August 24, 2020
Situated and Interactive Multimodal Conversations (SIMMC) is a first-of-its-kind dataset that has been open-sourced to help researchers and engineers develop virtual assistants capable of handling complex, task-oriented conversations in a co-observed multimodal context.
Imagine you’re buying a product from an online store using AR/VR. One of the easiest ways to make this interaction happen smoothly would be to use a digital assistant that can act on your voice commands and cues (e.g., “I’d like to buy a brown leather couch”) — similar to how a salesperson might help you in a brick-and-mortar store.
However, the complexity of an AR/VR environment means the assistant must be able to function beyond simple call-and-response or question-and-answer actions. Successfully operating in a virtual environment means being able to handle and memorize the various multimodal inputs inherent to it, such as the visual aspects of objects, including color, size, shape, and orientation.
If the wider research and engineering community is going to develop digital assistants that can closely mimic their human counterparts, there are a range of novel and nontrivial research challenges to address.
SIMMC is a dataset specifically aimed at training agents that take multimodal actions grounded in a coevolving multimodal input context in addition to the dialog history. SIMMC tasks address task-oriented dialogs that encompass a rich, situated multimodal user context in the form of a co-observed image or a VR environment, which gets updated dynamically based on the dialog flow and the assistant actions. It enables AI assistants to understand the evolving context of the interaction in much the same way the user does.
SIMMC contains about 13,000 human-to-human dialogs (totaling about 169,000 utterances).
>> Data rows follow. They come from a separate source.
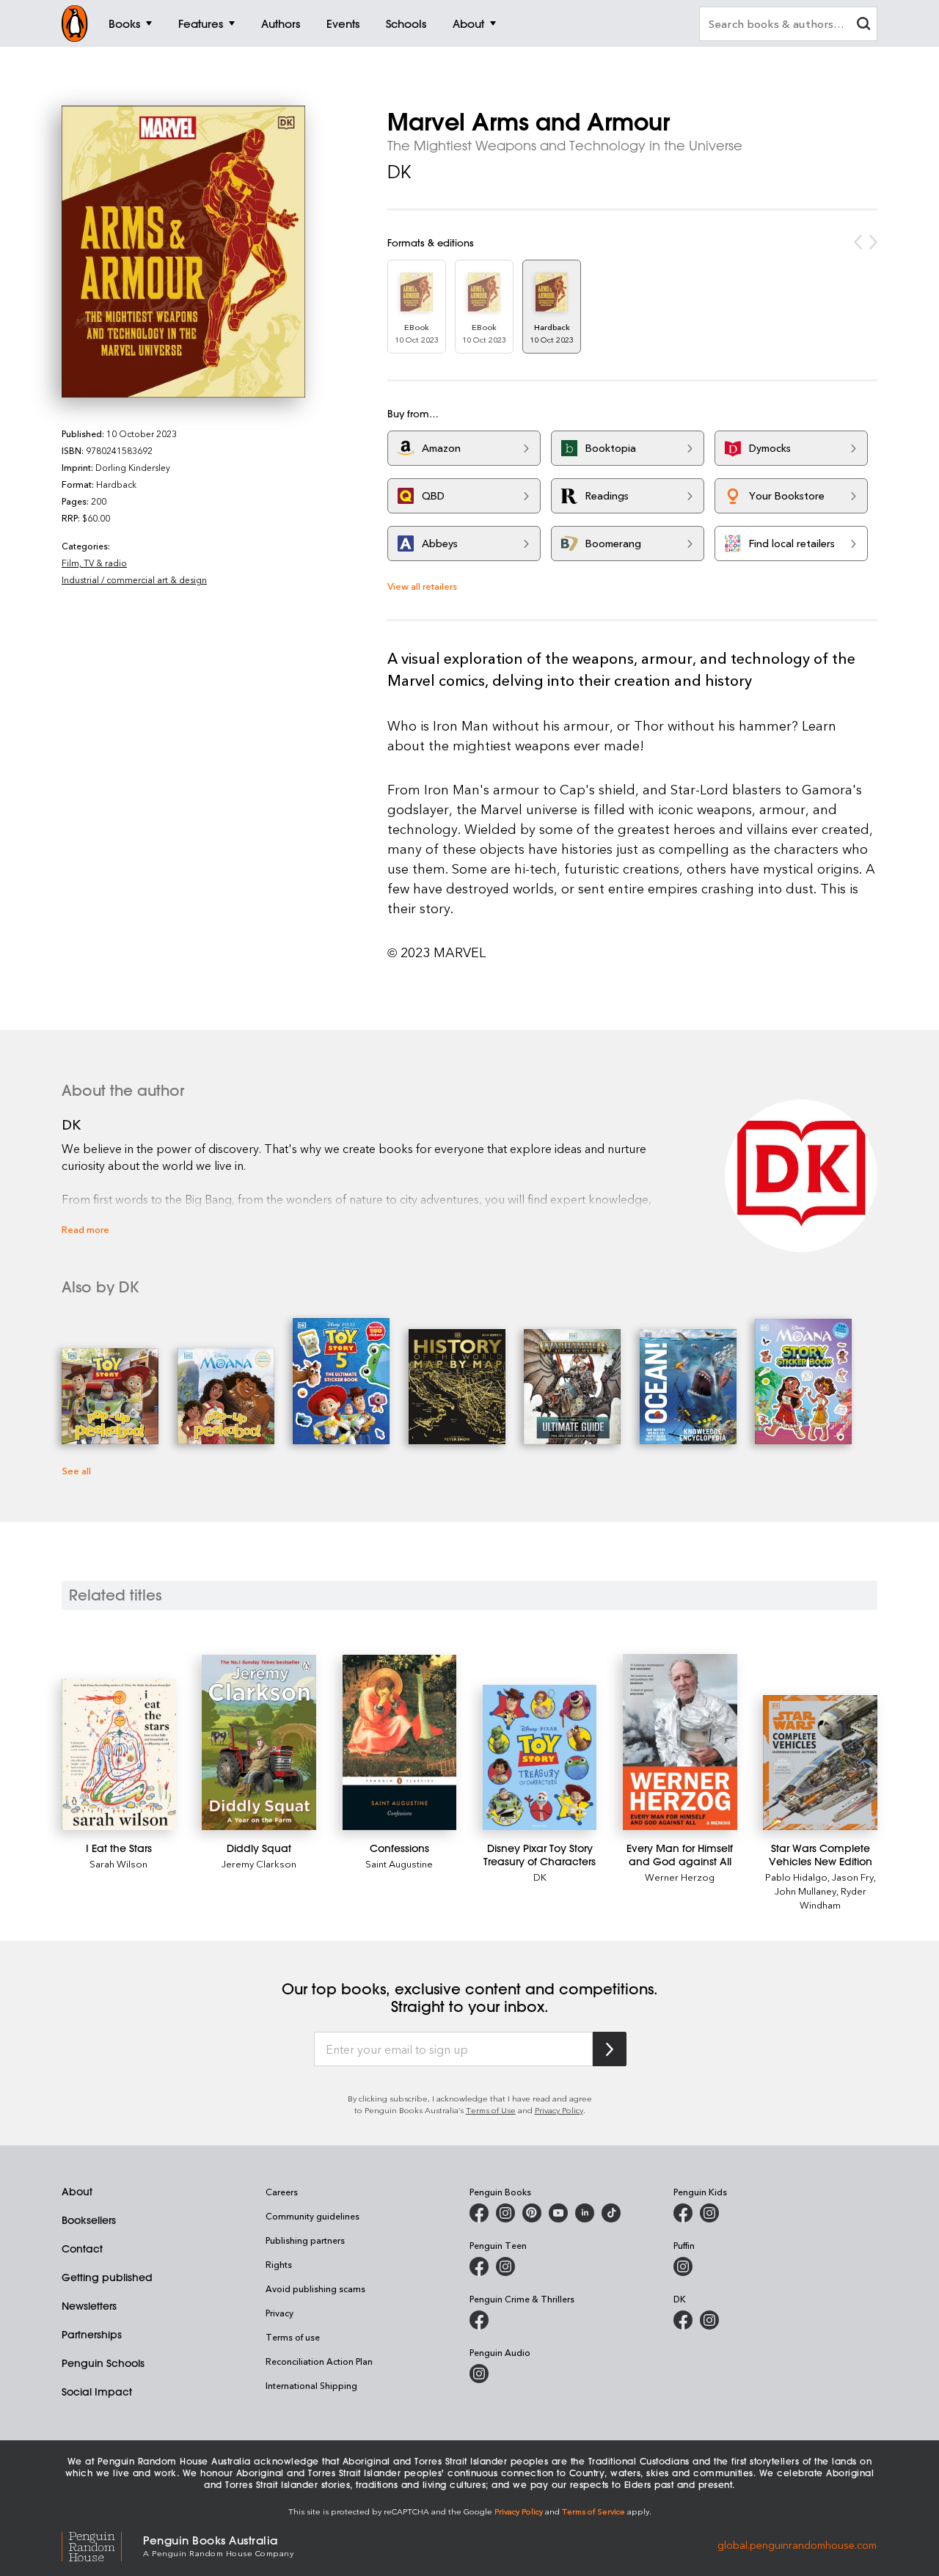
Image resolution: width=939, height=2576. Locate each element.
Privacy (279, 2312)
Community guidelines (312, 2215)
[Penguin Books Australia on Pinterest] (531, 2212)
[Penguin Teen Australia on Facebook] (479, 2266)
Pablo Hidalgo (796, 1877)
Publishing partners (305, 2240)
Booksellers (89, 2220)
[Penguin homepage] (75, 23)
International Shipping (311, 2385)
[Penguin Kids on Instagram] (709, 2212)
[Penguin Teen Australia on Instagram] (505, 2266)
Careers (282, 2191)
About (77, 2191)
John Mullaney (805, 1891)
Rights (279, 2264)
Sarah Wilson (118, 1863)
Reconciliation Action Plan (319, 2361)
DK (399, 172)
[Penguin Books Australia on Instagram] (505, 2212)
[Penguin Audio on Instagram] (479, 2373)
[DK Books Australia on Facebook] (683, 2320)
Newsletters (89, 2306)
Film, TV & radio (94, 562)
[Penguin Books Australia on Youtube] (558, 2212)
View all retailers (422, 586)
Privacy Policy (559, 2110)
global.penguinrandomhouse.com (797, 2545)
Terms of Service (593, 2511)
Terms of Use (491, 2110)
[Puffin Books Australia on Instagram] (683, 2266)
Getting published (107, 2277)
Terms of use (293, 2336)
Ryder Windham (833, 1897)
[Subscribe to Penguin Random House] (609, 2049)
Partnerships (92, 2334)
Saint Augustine (399, 1863)
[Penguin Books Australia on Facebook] (479, 2212)
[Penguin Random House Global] (102, 2544)
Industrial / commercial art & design (134, 579)
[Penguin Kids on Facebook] (683, 2212)
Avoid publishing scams (315, 2288)
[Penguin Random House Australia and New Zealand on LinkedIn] (584, 2212)
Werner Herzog (680, 1877)
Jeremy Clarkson (259, 1863)
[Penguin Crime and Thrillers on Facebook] (479, 2320)
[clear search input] (863, 25)
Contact (82, 2248)
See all (76, 1470)
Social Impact (97, 2391)
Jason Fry (853, 1877)
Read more (85, 1229)
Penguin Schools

We chose shopping experiences — specifically furniture and fashion — as the domain for the SIMMC datasets because of the dynamic environment created by the shopping experience, where rich multimodal interactions happen around visually grounded items.
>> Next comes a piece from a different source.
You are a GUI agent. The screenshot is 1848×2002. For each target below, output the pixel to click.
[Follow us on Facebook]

SIMMC offers four key advantages over previous multimodal dialog datasets:
SIMMC assumes a co-observed multimodal context between a user and an assistant and records the ground-truth item appearance logs of each item that appears. SIMMC tasks emphasize semantic processing of the input modalities, while work in this area has traditionally focused heavily on raw image processing.
Compared with the conventional task-oriented conversational datasets, the agent actions in the SIMMC datasets span across a diverse multimodal action space (e.g., “rotate,” “search,” and “add to cart”).
Agent actions can be enacted on both the object level (e.g., changing the view of a specific object within a scene) and the scene level (e.g., introducing a new scene or an image).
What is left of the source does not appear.